_Collected data_
+-------+
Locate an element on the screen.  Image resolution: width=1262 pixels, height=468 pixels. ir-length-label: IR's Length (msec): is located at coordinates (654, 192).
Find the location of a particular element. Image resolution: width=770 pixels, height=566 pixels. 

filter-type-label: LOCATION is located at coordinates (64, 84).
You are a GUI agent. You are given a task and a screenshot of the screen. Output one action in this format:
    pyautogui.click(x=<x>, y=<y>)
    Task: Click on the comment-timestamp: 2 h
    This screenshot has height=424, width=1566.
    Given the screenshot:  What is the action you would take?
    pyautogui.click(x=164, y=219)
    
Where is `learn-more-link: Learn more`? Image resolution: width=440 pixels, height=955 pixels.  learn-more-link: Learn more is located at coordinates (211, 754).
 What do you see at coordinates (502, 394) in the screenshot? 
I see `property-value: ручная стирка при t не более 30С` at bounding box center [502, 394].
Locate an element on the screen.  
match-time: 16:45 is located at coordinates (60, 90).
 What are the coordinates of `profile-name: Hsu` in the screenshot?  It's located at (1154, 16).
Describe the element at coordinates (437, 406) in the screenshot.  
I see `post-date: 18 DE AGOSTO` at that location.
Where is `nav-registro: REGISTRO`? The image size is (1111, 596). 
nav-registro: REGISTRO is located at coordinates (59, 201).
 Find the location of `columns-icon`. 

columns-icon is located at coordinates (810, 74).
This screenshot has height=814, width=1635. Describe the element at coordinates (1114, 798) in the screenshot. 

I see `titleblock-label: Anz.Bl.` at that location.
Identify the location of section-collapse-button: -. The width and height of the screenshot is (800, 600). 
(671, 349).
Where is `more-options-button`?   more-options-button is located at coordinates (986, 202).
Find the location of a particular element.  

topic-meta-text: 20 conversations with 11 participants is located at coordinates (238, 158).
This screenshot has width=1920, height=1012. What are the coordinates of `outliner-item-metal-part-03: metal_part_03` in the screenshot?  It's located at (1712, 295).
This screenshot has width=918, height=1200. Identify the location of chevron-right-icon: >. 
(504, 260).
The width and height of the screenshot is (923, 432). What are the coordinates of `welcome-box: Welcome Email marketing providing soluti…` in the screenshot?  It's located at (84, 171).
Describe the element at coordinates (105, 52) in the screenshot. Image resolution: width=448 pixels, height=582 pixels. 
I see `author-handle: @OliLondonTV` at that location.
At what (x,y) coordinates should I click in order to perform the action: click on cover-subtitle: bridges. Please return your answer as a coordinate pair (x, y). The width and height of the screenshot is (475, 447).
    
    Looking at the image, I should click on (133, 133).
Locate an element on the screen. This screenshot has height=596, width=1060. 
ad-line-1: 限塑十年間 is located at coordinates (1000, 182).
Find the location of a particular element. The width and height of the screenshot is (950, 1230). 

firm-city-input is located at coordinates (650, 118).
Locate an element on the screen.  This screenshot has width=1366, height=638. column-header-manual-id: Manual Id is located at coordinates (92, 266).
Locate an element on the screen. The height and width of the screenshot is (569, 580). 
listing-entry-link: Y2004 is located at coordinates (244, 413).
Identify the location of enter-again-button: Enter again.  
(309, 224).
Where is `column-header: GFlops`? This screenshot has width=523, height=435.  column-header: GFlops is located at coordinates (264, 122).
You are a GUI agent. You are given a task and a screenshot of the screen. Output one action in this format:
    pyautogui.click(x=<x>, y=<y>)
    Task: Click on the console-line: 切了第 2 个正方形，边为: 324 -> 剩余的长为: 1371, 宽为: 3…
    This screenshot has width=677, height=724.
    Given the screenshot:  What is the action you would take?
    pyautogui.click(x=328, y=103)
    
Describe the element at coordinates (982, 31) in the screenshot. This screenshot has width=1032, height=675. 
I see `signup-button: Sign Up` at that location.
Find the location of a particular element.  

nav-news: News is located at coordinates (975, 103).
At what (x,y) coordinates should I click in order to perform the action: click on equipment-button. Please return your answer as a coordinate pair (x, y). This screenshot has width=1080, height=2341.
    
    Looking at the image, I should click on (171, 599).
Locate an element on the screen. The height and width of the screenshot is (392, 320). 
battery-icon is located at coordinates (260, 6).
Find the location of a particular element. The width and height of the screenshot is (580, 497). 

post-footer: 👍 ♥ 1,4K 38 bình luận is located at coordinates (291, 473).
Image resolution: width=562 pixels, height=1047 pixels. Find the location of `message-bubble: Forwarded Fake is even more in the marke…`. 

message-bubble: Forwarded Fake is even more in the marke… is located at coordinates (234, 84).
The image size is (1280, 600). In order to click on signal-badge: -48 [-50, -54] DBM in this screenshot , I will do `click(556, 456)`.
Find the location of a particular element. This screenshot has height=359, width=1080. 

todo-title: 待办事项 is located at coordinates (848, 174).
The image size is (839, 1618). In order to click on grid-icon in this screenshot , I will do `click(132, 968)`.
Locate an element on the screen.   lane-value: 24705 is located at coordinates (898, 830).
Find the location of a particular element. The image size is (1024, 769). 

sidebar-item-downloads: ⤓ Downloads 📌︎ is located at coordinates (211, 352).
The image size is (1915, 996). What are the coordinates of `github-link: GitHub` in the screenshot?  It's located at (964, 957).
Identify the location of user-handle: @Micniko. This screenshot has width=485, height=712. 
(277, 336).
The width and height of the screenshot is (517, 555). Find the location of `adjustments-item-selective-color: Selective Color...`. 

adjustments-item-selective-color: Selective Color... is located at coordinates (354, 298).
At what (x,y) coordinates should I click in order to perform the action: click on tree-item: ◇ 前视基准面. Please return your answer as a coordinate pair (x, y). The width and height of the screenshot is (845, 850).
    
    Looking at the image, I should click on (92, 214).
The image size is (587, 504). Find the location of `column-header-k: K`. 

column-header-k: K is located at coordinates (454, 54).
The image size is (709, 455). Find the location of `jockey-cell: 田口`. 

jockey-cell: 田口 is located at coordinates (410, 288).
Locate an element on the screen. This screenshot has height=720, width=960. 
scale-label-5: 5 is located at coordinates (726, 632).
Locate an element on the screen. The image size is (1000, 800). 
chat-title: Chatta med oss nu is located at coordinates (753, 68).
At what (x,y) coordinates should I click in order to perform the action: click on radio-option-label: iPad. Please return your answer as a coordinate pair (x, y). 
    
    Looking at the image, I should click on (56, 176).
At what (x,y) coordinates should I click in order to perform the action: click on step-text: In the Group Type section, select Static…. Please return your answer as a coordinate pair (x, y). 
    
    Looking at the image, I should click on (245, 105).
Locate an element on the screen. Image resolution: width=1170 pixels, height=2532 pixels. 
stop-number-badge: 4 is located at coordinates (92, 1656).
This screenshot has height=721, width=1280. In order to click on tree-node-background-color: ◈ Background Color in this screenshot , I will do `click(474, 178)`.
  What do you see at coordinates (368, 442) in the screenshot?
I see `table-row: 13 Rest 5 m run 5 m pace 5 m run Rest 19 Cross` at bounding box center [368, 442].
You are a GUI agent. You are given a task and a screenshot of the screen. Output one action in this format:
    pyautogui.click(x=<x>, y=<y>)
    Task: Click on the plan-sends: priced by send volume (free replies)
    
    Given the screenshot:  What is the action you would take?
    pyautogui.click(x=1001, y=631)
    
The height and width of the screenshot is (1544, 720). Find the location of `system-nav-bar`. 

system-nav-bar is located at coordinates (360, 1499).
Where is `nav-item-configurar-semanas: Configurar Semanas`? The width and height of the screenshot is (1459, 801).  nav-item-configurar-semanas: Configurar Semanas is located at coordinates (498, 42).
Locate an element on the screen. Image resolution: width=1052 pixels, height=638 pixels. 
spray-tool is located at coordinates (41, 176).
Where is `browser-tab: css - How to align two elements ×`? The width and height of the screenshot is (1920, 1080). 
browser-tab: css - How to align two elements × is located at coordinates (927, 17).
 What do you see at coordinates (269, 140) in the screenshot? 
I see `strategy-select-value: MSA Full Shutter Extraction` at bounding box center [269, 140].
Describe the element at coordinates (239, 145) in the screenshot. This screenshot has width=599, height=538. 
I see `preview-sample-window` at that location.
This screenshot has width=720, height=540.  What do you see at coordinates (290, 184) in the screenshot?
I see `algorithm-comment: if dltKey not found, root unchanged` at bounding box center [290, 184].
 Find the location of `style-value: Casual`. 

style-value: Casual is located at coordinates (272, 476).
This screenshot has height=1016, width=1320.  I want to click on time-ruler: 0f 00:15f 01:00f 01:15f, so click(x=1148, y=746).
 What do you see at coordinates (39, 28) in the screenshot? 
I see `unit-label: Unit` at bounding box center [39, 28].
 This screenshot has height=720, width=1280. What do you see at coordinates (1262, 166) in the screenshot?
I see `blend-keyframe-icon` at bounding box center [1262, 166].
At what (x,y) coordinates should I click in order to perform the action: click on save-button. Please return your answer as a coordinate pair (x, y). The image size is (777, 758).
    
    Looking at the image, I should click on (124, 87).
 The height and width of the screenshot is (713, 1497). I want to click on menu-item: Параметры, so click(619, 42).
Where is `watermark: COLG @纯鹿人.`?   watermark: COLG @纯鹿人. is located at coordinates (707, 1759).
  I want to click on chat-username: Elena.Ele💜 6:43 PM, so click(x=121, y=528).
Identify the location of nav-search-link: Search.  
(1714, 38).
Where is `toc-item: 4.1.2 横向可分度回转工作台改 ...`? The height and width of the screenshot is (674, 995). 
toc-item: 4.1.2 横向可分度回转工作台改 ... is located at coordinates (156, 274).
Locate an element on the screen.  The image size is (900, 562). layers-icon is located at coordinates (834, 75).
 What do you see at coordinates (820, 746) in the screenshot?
+-------+
_EXERCISE DIRECTIONS_
Render the items from the line with "Describe the element at coordinates (982, 31)" to the line with "nav-news: News is" as a two-column CSV with the columns item and response. Give one row per item, with each field quoted and any line breaks replaced by spaces.

_TASK RESPONSE_
item,response
"Describe the element at coordinates (982, 31) in the screenshot. This screenshot has width=1032, height=675.","I see `signup-button: Sign Up` at that location."
"Find the location of a particular element.","nav-news: News is located at coordinates (975, 103)."